• _TASK STATEMENT_
Each entry below is to be printed verbatim.

************

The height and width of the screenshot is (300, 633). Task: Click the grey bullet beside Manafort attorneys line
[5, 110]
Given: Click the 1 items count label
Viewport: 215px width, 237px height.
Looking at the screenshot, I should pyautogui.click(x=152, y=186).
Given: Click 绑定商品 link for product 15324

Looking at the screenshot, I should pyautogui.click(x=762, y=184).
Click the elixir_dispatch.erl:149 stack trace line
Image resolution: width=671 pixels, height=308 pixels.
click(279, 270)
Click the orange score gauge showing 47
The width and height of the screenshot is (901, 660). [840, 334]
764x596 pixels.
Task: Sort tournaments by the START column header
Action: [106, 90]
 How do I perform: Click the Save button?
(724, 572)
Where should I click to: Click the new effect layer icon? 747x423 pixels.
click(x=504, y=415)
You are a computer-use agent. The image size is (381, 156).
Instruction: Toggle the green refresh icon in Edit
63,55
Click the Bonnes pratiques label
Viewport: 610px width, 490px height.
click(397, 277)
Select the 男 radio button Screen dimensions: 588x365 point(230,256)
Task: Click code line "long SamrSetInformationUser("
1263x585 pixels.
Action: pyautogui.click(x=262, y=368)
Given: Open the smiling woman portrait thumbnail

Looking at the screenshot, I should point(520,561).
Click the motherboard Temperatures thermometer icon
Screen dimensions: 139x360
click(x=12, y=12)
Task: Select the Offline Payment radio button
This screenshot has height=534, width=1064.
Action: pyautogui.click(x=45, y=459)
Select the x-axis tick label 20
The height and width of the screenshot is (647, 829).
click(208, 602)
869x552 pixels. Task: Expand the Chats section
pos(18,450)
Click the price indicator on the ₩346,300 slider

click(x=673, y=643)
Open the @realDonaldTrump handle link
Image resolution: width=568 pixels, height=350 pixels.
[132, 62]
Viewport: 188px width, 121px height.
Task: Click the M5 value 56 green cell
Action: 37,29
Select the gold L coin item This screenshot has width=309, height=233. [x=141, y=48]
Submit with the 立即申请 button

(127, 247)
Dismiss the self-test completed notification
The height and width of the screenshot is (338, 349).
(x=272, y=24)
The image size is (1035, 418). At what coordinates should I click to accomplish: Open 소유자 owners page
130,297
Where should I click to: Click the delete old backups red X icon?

************

• _TASK RESULT_
The height and width of the screenshot is (300, 633). Task: Click the grey bullet beside Manafort attorneys line
[5, 110]
Given: Click the 1 items count label
Viewport: 215px width, 237px height.
Looking at the screenshot, I should pyautogui.click(x=152, y=186).
Given: Click 绑定商品 link for product 15324

Looking at the screenshot, I should pyautogui.click(x=762, y=184).
Click the elixir_dispatch.erl:149 stack trace line
Image resolution: width=671 pixels, height=308 pixels.
click(279, 270)
Click the orange score gauge showing 47
The width and height of the screenshot is (901, 660). [840, 334]
764x596 pixels.
Task: Sort tournaments by the START column header
Action: [106, 90]
 How do I perform: Click the Save button?
(724, 572)
Where should I click to: Click the new effect layer icon? 747x423 pixels.
click(x=504, y=415)
You are a computer-use agent. The image size is (381, 156).
Instruction: Toggle the green refresh icon in Edit
63,55
Click the Bonnes pratiques label
Viewport: 610px width, 490px height.
click(397, 277)
Select the 男 radio button Screen dimensions: 588x365 point(230,256)
Task: Click code line "long SamrSetInformationUser("
1263x585 pixels.
Action: pyautogui.click(x=262, y=368)
Given: Open the smiling woman portrait thumbnail

Looking at the screenshot, I should point(520,561).
Click the motherboard Temperatures thermometer icon
Screen dimensions: 139x360
click(x=12, y=12)
Task: Select the Offline Payment radio button
This screenshot has height=534, width=1064.
Action: pyautogui.click(x=45, y=459)
Select the x-axis tick label 20
The height and width of the screenshot is (647, 829).
click(208, 602)
869x552 pixels. Task: Expand the Chats section
pos(18,450)
Click the price indicator on the ₩346,300 slider

click(x=673, y=643)
Open the @realDonaldTrump handle link
Image resolution: width=568 pixels, height=350 pixels.
[132, 62]
Viewport: 188px width, 121px height.
Task: Click the M5 value 56 green cell
Action: 37,29
Select the gold L coin item This screenshot has width=309, height=233. [x=141, y=48]
Submit with the 立即申请 button

(127, 247)
Dismiss the self-test completed notification
The height and width of the screenshot is (338, 349).
(x=272, y=24)
The image size is (1035, 418). At what coordinates should I click to accomplish: Open 소유자 owners page
130,297
Where should I click to: Click the delete old backups red X icon?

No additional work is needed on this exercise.